It has been clear from the debate so far that the Bill fails to provide Parliament with the information it needs to assess the legislation. I am very glad that we have now passed the language on affirmative resolution. I also thank the Minister for giving us clarity now on how the cap operates: it is per employment rather than per employee. That is hugely important clarification.
Throughout the debates on the Bill, there has been confusion over the numbers and consequences. To get greater clarification, my former colleague and pensions expert, Sir Steve Webb, submitted an FoI request to obtain the numbers that can explain the conclusions of the Budget Red Book of November 2025 and the OBR’s supplementary analysis of 2026 as it refers to the impact of the Bill. Sir Steve’s request was answered in part, but key requests were refused. Therefore, I am trying to capture those requests in Amendment 11.
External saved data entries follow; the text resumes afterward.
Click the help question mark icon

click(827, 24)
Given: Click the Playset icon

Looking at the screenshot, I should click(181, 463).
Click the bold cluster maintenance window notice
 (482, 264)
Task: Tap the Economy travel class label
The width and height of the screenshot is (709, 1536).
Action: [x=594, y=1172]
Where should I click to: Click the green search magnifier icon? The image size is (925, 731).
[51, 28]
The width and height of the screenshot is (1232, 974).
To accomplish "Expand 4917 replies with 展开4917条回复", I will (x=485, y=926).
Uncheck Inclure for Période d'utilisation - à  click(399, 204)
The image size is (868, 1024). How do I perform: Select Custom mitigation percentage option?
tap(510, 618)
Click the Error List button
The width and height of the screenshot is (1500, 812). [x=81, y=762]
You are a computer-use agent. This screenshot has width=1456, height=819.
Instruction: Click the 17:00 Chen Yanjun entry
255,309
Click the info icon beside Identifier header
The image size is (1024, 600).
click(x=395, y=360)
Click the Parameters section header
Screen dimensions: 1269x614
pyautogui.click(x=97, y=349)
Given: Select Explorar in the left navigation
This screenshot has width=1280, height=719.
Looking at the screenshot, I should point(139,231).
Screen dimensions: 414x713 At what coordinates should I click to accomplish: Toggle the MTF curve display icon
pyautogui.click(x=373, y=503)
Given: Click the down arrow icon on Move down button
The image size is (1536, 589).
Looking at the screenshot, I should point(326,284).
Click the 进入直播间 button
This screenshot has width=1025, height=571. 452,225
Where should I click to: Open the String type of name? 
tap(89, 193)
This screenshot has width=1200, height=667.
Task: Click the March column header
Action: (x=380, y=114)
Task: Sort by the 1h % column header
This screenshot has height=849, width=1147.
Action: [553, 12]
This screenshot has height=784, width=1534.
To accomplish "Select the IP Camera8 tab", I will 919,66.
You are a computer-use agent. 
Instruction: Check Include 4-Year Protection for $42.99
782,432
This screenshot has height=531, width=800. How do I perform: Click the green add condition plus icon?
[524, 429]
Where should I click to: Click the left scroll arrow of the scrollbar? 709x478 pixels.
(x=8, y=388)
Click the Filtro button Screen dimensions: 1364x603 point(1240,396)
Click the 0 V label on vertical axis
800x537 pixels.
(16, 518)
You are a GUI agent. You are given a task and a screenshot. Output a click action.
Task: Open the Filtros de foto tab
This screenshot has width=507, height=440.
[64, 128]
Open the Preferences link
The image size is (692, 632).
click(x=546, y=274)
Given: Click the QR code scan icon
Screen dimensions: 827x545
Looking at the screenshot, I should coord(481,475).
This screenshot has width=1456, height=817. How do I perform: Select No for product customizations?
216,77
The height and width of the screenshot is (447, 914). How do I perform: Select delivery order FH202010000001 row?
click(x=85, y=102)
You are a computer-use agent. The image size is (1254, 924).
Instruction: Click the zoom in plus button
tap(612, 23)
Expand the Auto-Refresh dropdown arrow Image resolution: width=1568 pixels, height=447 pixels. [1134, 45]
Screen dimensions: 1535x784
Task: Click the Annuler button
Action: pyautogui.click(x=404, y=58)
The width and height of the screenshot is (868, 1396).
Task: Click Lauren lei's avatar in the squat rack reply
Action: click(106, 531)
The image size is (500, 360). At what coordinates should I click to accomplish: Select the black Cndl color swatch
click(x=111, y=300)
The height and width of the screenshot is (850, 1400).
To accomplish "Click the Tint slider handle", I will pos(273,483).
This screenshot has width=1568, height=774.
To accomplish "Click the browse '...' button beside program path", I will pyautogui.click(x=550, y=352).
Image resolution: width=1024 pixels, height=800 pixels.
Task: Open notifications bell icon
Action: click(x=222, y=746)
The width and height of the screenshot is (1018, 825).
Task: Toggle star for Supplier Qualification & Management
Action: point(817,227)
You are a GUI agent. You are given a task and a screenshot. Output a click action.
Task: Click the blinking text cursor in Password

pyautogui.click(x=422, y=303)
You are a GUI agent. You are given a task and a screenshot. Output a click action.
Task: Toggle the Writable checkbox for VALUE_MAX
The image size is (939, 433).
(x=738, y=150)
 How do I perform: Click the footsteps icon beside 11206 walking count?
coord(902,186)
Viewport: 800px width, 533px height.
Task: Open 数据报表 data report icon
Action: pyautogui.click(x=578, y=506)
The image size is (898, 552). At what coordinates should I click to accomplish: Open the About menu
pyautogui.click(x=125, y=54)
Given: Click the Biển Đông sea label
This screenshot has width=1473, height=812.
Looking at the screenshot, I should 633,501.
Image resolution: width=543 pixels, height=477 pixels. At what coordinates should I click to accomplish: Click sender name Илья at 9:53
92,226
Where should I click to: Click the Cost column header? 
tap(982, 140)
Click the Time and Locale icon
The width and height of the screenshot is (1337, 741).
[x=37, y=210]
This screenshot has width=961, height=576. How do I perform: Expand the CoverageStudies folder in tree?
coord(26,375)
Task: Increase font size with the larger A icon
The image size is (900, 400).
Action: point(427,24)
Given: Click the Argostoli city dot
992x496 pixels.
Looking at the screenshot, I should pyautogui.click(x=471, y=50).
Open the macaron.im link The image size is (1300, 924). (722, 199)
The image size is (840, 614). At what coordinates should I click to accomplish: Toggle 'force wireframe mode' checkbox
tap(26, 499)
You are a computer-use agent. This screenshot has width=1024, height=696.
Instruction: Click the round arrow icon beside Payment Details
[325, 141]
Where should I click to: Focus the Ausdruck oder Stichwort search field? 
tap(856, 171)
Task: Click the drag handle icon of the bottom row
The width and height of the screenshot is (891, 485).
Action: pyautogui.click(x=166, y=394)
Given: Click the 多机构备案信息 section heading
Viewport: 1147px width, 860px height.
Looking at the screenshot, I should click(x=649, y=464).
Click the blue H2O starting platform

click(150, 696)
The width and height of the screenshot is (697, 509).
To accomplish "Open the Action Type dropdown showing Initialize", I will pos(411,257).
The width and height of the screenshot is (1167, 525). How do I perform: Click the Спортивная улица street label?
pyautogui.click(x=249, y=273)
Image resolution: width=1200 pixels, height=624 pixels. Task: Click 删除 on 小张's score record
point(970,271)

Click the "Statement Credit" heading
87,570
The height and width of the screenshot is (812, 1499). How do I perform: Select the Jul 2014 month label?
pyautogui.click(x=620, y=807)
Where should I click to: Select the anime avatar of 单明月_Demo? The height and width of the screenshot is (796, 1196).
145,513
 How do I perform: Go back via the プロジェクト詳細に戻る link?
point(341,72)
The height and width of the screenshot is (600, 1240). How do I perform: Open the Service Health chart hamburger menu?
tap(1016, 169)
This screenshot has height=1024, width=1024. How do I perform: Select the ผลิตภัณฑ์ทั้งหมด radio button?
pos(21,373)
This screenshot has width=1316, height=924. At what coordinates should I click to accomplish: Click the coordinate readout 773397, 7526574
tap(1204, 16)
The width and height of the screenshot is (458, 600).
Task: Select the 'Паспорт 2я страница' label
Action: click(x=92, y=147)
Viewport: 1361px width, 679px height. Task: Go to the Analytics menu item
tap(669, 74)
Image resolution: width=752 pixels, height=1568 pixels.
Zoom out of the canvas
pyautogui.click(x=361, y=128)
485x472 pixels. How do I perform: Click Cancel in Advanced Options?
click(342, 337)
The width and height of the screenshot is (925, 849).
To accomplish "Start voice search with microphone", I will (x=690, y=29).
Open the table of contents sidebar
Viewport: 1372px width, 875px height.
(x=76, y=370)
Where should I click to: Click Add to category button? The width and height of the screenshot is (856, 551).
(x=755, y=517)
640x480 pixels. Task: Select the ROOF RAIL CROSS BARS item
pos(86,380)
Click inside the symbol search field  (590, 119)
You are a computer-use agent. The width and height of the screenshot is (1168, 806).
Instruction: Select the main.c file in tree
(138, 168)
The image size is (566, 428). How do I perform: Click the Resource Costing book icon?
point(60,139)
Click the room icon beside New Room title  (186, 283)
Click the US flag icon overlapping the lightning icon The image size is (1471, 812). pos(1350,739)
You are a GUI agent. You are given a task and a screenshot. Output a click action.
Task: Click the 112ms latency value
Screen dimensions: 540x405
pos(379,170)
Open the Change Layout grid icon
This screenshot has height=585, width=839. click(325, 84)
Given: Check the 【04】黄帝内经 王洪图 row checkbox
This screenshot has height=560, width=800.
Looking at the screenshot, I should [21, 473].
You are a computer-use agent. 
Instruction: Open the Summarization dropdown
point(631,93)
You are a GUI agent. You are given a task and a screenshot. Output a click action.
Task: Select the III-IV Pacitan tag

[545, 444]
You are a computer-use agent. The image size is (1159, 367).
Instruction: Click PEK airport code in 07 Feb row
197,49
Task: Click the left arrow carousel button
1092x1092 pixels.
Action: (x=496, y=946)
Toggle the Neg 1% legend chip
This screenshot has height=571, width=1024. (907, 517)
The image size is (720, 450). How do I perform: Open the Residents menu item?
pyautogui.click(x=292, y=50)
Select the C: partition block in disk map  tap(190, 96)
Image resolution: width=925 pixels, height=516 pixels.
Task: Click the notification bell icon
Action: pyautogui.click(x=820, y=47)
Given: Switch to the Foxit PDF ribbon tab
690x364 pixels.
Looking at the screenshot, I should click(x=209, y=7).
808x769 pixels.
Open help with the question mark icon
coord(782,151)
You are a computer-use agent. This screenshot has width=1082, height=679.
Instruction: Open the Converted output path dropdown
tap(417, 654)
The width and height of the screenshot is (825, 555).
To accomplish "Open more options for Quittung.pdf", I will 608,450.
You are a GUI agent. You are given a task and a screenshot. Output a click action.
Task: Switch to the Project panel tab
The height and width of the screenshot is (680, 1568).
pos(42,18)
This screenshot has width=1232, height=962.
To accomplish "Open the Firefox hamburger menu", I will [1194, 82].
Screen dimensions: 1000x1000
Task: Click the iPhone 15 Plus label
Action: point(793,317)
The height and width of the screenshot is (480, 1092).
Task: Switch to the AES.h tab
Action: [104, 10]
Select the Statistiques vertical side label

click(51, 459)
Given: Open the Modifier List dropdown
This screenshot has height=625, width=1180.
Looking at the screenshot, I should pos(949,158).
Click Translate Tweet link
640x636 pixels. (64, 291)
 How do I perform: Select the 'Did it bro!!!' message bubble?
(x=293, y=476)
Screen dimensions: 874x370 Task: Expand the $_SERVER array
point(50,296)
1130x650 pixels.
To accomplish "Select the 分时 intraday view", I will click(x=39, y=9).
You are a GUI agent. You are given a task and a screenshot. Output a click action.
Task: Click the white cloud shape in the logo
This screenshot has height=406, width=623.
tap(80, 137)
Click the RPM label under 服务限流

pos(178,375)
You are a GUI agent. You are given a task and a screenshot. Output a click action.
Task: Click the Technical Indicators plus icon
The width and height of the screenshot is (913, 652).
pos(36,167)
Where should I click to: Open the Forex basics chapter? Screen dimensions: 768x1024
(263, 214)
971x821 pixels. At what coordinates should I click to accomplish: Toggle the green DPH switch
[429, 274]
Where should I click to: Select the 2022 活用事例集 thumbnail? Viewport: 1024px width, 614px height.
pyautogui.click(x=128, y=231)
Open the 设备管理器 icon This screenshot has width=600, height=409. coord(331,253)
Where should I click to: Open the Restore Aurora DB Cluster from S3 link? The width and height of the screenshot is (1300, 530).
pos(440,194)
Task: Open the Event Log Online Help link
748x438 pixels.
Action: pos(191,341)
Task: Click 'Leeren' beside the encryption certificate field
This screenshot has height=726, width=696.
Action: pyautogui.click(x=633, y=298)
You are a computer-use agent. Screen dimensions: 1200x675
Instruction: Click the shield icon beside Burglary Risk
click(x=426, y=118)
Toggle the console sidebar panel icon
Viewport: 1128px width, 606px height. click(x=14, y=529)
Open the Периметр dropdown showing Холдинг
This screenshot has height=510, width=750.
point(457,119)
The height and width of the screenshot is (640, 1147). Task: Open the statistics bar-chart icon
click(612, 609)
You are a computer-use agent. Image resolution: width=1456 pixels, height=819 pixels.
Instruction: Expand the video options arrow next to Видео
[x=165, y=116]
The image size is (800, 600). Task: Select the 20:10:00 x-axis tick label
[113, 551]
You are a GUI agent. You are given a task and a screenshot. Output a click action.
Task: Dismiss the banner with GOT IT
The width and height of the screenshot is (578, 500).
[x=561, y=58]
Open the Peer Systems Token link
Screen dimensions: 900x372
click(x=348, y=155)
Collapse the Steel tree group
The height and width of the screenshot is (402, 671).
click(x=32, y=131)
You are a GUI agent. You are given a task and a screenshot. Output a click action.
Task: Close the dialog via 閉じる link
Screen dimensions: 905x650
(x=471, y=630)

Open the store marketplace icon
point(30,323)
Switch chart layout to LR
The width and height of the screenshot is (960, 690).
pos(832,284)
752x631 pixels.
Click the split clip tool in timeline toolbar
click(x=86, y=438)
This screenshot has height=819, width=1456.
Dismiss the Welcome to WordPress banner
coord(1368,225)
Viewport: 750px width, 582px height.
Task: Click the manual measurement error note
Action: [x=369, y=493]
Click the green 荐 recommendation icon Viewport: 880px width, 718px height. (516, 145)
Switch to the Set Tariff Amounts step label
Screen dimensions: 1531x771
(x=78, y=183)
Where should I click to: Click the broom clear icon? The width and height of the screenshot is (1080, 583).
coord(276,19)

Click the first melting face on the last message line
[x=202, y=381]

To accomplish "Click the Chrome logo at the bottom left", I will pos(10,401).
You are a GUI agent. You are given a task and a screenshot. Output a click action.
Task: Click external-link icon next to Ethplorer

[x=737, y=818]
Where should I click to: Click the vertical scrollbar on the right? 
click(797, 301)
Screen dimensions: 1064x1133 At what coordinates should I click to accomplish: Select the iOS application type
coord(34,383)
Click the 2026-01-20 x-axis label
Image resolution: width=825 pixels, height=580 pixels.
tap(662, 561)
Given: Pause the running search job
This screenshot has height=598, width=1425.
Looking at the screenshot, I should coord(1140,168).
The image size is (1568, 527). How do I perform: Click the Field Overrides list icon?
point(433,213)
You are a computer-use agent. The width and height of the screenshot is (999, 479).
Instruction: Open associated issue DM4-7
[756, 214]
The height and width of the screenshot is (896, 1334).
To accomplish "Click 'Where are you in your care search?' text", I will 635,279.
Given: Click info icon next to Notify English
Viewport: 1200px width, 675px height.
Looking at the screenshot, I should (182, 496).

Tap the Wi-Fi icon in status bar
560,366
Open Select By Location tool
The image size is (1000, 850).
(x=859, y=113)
The amendment seeks the estimates used by HMRC of the number of basic rate taxpayers using salary sacrifice arrangements above £2,000; a similar disclosure for higher and additional rate taxpayers; the expected number of employers expected to reduce their pension contributions in each group; and the contribution to the revenue numbers in the Red Book from increases in employers’ NICs—and, separately, employees’ NICs—as a consequence of the Bill. With that information, we can make a reasonable judgment of the impact of the Bill on workers, employers and pensions, and get a grip on the likelihood of the revenue outcomes forecast in the Red Book, which at present look exceedingly doubtful, as others have said.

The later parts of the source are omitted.